Expert + Crowd: Building Successful Cities Together

April 23, 2018 — Blog

New technology has the potential to help reinvigorate and renew the built environment by allowing the meaningful participation of end users and local communities in the development and urbanism process.

It’s not uncommon for members of the public to be suspicious of developers and regard anything that they put forward as flawed. So it is in the interests of the whole built environment industry to meaningfully and genuinely involve ordinary people in the planning and construction process. This will not work for every developer in every situation, but the smart developer will begin to embrace a broader approach that enables them to tap into a much bigger pool of imagination and creativity.

It is perhaps easy to assume that the average person is not qualified to weigh up the many issues around what makes a ‘successful’ project but they will know one thing very well: how to interact with buildings and the streets in which they live, work and play. He or she is the customer to which greater attention should be paid.

By combining the wisdom of ordinary people in the areas that they know best with the technical knowledge of built environment experts, much better outcomes should be possible. It should also be possible to prevent a vociferous, well organized minority exerting too much influence compared to the (typically more passive) majority. Harnessing the energy and ideas of local communities at an early stage should make for better outcomes for everybody.

The use of new apps, platforms and algorithms to facilitate this will only be meaningful in societies where the top-down, 20th century principle of ‘master planning’ also seriously embraces a more bottom-up, neighborhood-based planning of places for the people and by the people. Only then can the possibilities of the new technologies work their magic. What sounds like a certain type of planner’s utopian ideal also makes sound commercial sense.

In order to create the cities and neighborhoods which are needed for productive, knowledge-based and creative economies to thrive, a fine-grain street network of flexible, multiple use buildings are needed. Ordinary people, working together as a civil society, have been building cities in this way for millennia, across the world. Even the highly corporate and specialized property industry would benefit by trusting and facilitating this process once again. A top-down approach tends either to result in a constant fight with ‘NIMBYs’ (“Not In My Back Yard”) or run the risk of disregarding the voice of local communities in order to get things done.

The ideal of a crowd urbanism approach to the built environment would mean a move away from a few experts alone deciding how places should look and function toward a bottom-up approach where the people who actually use spaces will have a real say – either directly or indirectly. This might be through direct community planning through the use of interactive apps or through to the use of big data and mass observation to determine what people want and need or to genuinely market-test radical new alternatives.

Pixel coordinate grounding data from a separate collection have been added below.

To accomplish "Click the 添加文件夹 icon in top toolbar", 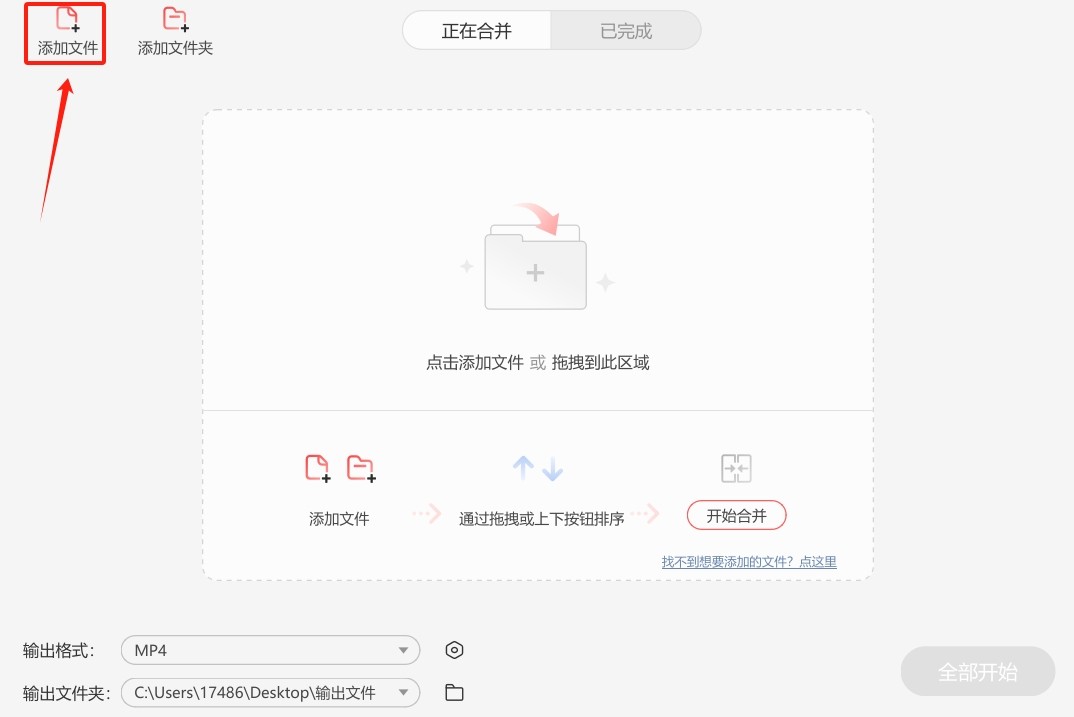I will [175, 20].
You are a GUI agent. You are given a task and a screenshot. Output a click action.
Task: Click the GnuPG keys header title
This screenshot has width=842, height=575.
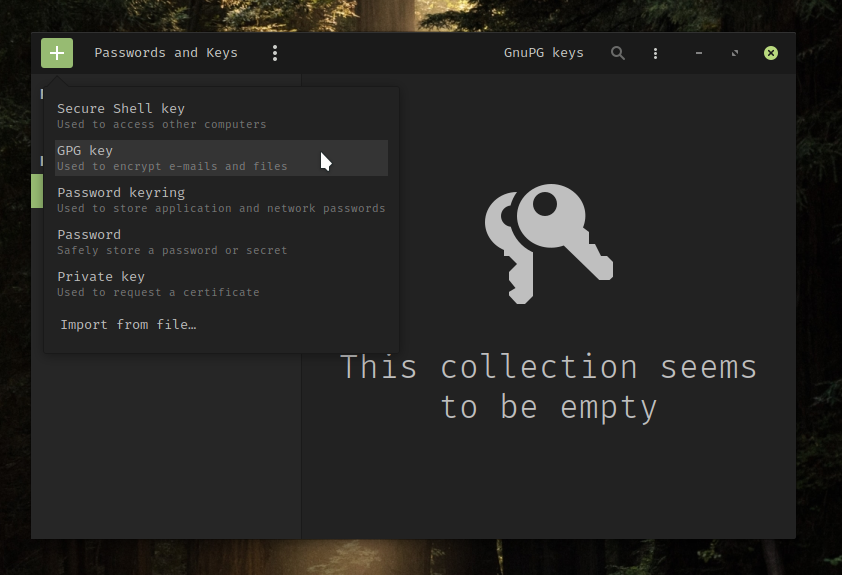(x=543, y=53)
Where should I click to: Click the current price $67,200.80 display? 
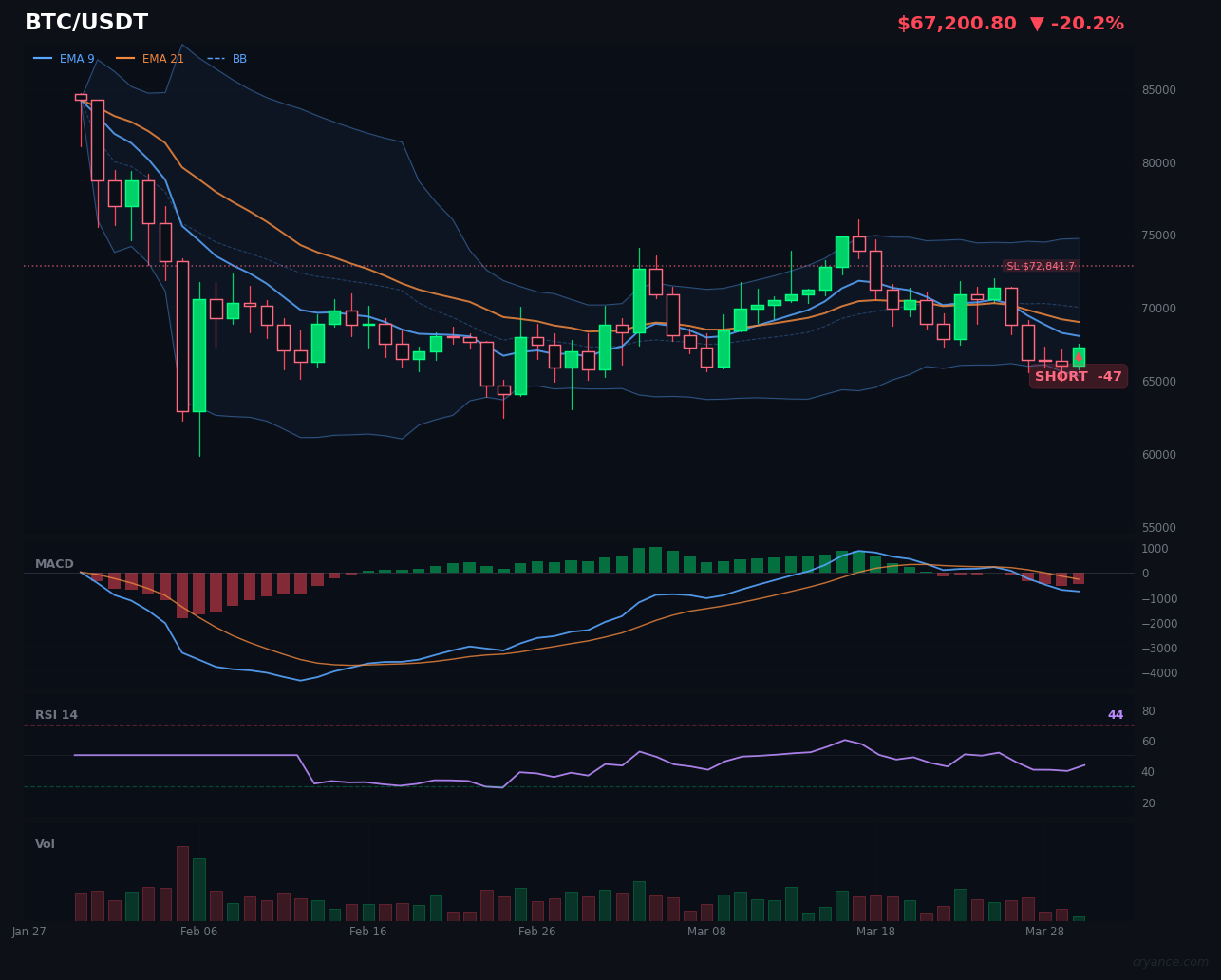956,23
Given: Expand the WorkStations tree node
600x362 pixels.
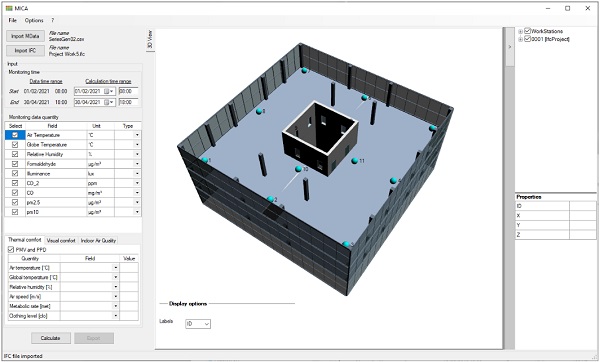Looking at the screenshot, I should pyautogui.click(x=520, y=31).
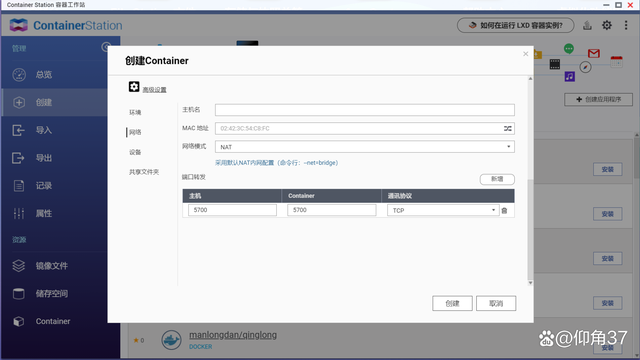Click the 高级设置 gear icon
Screen dimensions: 640x360
pos(134,87)
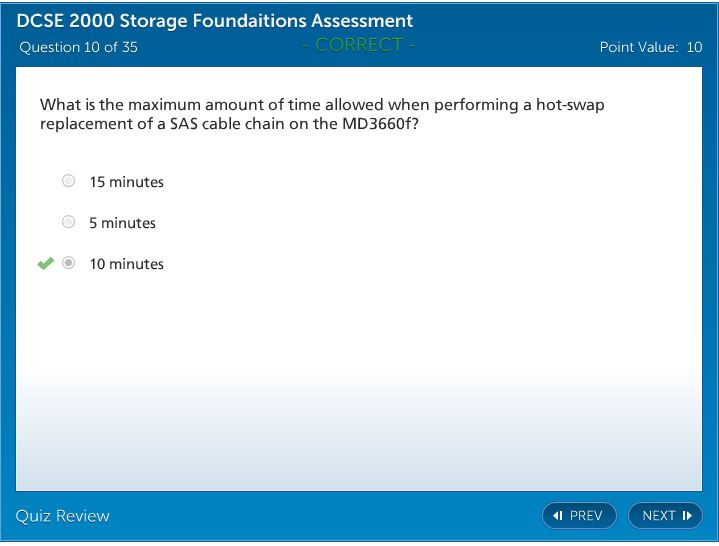This screenshot has width=719, height=546.
Task: Go to the next question with NEXT
Action: 665,516
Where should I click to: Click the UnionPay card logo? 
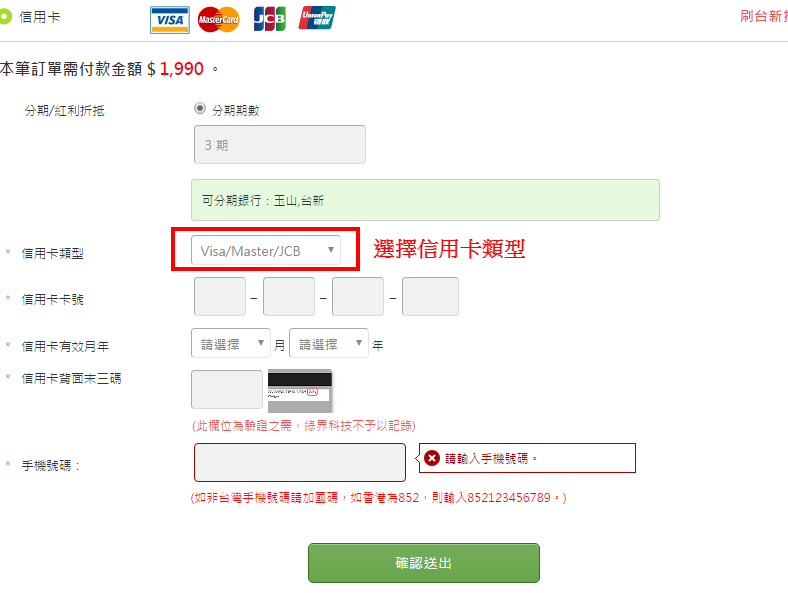point(317,18)
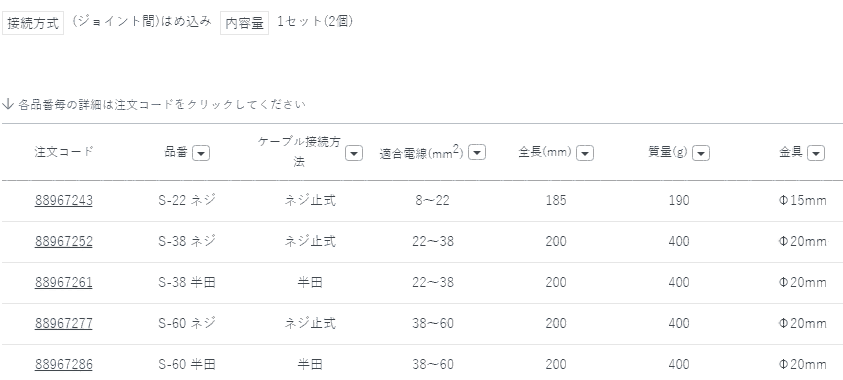Viewport: 843px width, 380px height.
Task: Open the 全長(mm) column filter dropdown
Action: pos(585,153)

At first glance, this looks frighteningly disruptive for the property and landowning industry but crowd urbanism will increasingly be seen as a friend in the 21st century, not an enemy. This is because the nature of investment and finance into the sector has changed. In a low inflation, low interest rate world, real estate value will be determined primarily by the income produced and what can be produced in future.

Under these circumstances, the needs, wants and desires of occupiers are king. Occupiers and users of real estate will determine how successful a new building or neighborhood becomes and how popular it stays. This, in turn, will determine the strength, quality and longevity of the rental stream that is created, significantly affecting capital values.

We are entering a period of immense change and disruption in many different areas of real estate. The industry will thrive if it accepts change that is inevitable, embraces it and then cooperates, collaborates and co-creates the cities of the 21st century with as wide a range of people – both experts and citizens – as possible. New technologies will help to achieve this as the very nature of crowdfunding is that it brings together a multiplicity of voices, a process that by its nature celebrates the creative but irons out the extreme.